#### Direction a:
In the accounting policies excerpt, how does the Company measure impairment losses?

#### Page extract:
Postemployment Benefits |
The Company provides postemployment benefits to qualifying employees, former employees and dependents under the provisions of various benefit plans or as required by state or federal law. The Company accounts for workers’ compensation obligations and other Company-provided postemployment benefits on the accrual basis of accounting.
Use of Estimates in the Preparation of the Consolidated Financial Statements |
The preparation of financial statements in conformity with generally accepted accounting principles requires management to make estimates and assumptions that affect the reported amounts of assets and liabilities and disclosure of contingent assets and liabilities at the date of the financial statements and reported amounts of revenues and expenses during the reporting period. Actual results could differ from those estimates.
In particular, the Company has significant long-term liabilities relating to retiree health care, work-related injuries and illnesses and defined pension plans. Each of these liabilities is actuarially determined and the Company uses various actuarial assumptions, including the discount rate and future cost trends, to estimate the costs and obligations for these items. If these assumptions do not materialize as expected, actual cash expenditures and costs incurred could differ materially from current estimates. Moreover, regulatory changes could increase the obligation to satisfy these or additional obligations.
Impairment of Long-Lived Assets |
The Company records impairment losses on long-lived assets used in operations when events and circumstances indicate that the assets might be impaired and the undiscounted cash flows estimated to be generated by those assets under various assumptions are less than the carrying amounts of those assets. Impairment losses are measured by comparing the estimated fair value of the impaired asset to its carrying amount.

#### Listed entries:

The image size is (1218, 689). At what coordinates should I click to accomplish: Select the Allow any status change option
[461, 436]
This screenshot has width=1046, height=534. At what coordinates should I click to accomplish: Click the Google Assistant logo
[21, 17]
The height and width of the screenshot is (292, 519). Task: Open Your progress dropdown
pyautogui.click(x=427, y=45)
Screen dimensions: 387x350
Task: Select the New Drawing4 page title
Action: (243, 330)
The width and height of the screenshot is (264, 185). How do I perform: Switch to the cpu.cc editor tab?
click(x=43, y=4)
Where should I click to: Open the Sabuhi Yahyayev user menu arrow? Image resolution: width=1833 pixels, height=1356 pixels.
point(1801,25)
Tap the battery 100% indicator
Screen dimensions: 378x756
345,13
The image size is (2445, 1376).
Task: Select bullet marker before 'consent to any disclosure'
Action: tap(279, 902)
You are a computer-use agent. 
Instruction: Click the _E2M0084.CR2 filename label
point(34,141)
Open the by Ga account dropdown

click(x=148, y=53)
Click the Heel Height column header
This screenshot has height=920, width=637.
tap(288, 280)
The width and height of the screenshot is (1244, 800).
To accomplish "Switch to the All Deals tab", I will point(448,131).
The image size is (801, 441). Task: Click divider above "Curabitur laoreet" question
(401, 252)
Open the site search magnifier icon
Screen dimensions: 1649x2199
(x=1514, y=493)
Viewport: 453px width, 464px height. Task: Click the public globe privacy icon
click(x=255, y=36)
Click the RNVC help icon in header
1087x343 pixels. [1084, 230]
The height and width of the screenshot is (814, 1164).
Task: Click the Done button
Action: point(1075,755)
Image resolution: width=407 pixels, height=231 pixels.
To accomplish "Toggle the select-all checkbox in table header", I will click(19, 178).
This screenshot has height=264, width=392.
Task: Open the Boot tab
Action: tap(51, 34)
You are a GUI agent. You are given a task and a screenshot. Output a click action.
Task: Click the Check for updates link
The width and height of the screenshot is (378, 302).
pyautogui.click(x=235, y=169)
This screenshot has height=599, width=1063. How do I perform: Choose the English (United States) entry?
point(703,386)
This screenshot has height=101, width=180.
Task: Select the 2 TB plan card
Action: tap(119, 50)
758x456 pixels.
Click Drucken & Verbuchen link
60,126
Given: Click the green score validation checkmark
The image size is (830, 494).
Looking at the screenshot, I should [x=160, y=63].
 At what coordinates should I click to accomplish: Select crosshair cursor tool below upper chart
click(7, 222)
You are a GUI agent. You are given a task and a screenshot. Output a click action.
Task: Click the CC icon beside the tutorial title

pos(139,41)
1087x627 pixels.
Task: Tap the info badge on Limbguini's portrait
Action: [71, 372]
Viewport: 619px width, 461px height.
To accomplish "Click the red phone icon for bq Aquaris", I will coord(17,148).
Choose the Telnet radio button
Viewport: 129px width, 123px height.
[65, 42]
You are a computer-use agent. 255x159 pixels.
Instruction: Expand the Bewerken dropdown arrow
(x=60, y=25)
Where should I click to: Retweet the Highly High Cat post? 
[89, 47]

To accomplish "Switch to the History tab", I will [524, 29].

#### Direction b:
Retype the part of the listing that opens with the line containing "Viewport: 619px width, 461px height." and runs through the end of the listing, keeping every line as it appears.

#### Full response a:
By comparing the estimated fair value of the impaired asset to its carrying amount.

#### Full response b:
Viewport: 619px width, 461px height.
To accomplish "Click the red phone icon for bq Aquaris", I will coord(17,148).
Choose the Telnet radio button
Viewport: 129px width, 123px height.
[65, 42]
You are a computer-use agent. 255x159 pixels.
Instruction: Expand the Bewerken dropdown arrow
(x=60, y=25)
Where should I click to: Retweet the Highly High Cat post? 
[89, 47]

To accomplish "Switch to the History tab", I will [524, 29].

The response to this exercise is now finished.